To the extent any of the approvals, consents or
waivers referred to above have not been obtained by Seller as of
the Closing, Buyer may elect by written notice to Seller to exclude
the
applicable Interests and liabilities in
connection therewith from the Assets and the Assumed Liabilities.
In the event Buyer does not make such election, and without
limiting the rights of Buyer under this Agreement, Seller will (a)
take all reasonable steps necessary to obtain the consent of any
such third party, (b) cooperate with Buyer in any reasonable and
lawful arrangements designed to provide the benefits of such
Interests to Buyer so long as Buyer fully cooperates with Seller in
such arrangements and promptly reimburses Seller for all payments,
charges or other liabilities made or suffered by Seller in
connection therewith (provided that nothing herein will require
Buyer to make any payment or reimbursement of any consideration for
third party consent not agreed to by Buyer), and (c) enforce, at
the request of Buyer and at the expense and for the account of
Buyer, any rights of Seller arising from such Interests against
such issuer thereof or the other party or parties thereto
(including the right to elect to terminate any such Interests in
accordance with the terms thereof upon the written advice of
Buyer).
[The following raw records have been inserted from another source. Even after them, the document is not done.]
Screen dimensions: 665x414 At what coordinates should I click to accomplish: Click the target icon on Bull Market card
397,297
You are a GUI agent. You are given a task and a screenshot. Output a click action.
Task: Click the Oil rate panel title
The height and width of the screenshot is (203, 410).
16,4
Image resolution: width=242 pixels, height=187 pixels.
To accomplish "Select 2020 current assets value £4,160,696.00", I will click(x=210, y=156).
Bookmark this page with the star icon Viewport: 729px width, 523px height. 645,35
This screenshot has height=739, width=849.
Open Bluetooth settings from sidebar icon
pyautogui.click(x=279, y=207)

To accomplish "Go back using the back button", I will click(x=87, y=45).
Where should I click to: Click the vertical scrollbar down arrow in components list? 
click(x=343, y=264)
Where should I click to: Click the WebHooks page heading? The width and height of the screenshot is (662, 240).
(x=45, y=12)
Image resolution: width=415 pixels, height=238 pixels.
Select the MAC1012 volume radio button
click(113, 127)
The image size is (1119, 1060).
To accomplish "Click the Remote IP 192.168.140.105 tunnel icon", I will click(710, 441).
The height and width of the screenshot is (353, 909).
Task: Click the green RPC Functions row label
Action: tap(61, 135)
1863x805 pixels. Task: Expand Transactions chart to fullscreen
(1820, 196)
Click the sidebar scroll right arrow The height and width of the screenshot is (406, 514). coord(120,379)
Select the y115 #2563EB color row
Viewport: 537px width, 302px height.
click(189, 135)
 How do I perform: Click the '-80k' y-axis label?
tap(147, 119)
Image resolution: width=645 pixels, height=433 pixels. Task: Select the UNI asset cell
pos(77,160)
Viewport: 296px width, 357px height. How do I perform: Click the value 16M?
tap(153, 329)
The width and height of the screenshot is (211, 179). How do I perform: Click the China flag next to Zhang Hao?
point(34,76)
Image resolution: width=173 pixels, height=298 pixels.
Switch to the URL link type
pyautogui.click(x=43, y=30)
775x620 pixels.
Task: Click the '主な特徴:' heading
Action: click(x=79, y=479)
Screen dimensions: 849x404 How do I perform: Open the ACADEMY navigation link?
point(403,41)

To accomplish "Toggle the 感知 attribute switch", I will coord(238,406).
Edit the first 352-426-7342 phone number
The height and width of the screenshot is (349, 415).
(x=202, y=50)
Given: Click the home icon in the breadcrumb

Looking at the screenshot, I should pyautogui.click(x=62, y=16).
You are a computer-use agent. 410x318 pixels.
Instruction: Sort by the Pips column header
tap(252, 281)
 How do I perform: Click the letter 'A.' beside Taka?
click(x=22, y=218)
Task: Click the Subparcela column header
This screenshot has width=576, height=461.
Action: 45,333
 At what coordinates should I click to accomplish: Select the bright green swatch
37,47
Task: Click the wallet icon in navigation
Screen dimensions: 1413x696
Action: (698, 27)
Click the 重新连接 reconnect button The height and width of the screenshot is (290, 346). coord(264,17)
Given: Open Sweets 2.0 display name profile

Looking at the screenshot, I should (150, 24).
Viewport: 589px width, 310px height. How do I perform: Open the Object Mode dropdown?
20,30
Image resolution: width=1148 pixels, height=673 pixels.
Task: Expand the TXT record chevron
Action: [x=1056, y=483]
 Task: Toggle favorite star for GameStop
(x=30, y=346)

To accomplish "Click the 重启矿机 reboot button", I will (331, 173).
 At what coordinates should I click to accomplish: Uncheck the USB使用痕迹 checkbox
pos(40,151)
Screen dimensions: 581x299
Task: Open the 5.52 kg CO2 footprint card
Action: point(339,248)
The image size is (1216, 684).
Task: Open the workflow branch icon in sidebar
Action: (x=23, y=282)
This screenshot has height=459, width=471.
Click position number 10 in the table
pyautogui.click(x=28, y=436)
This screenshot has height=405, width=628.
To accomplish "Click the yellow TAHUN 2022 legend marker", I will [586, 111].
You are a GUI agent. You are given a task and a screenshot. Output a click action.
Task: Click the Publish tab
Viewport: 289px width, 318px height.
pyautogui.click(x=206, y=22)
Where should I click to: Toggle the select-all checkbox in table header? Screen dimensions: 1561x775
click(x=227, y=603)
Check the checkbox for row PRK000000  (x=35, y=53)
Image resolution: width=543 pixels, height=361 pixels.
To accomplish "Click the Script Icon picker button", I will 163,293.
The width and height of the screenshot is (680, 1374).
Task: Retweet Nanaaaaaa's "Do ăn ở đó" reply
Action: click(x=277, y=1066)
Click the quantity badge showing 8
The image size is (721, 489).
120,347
To the extent that Seller enters into lawful arrangements
designed to provide the benefits of any Interests as set forth in
clause (b) above, such Interests will be deemed to have been
assigned to Buyer for purposes of Section 1.1 hereof.
1.6
Purchase Price
. The aggregate purchase price to be
paid by Buyer to Seller for the Assets (the " Purchase
Price ") will be Five Hundred Twenty-Two Thousand Dollars
($522,000). The Purchase Price will be paid by delivery to Seller
at Closing of a promissory note executed by Buyer and payable to
the order of Seller, such note payable in equal quarterly
installments over two (2) years with interest at the annual rate of
five percent (5%) and otherwise issued on the terms contained in
and in the form of Exhibit C hereto (the " Note
").
1.7
Allocation of Purchase
Price .
(a) Buyer will prepare (or cause to be prepared) an
allocation (the " Allocation Schedule ") of the Purchase
Price (plus Assumed Liabilities and Buyer's expenses of the
transaction) among the Assets. Such allocation will be made in
accordance with Code Section 1060 and any applicable rules or
regulations thereunder. Seller will have the right to review and
reasonably approve the Allocation Schedule, and Seller and Buyer
will consult and resolve in good faith any issues arising as a
result of Seller's review of such Allocation Schedule.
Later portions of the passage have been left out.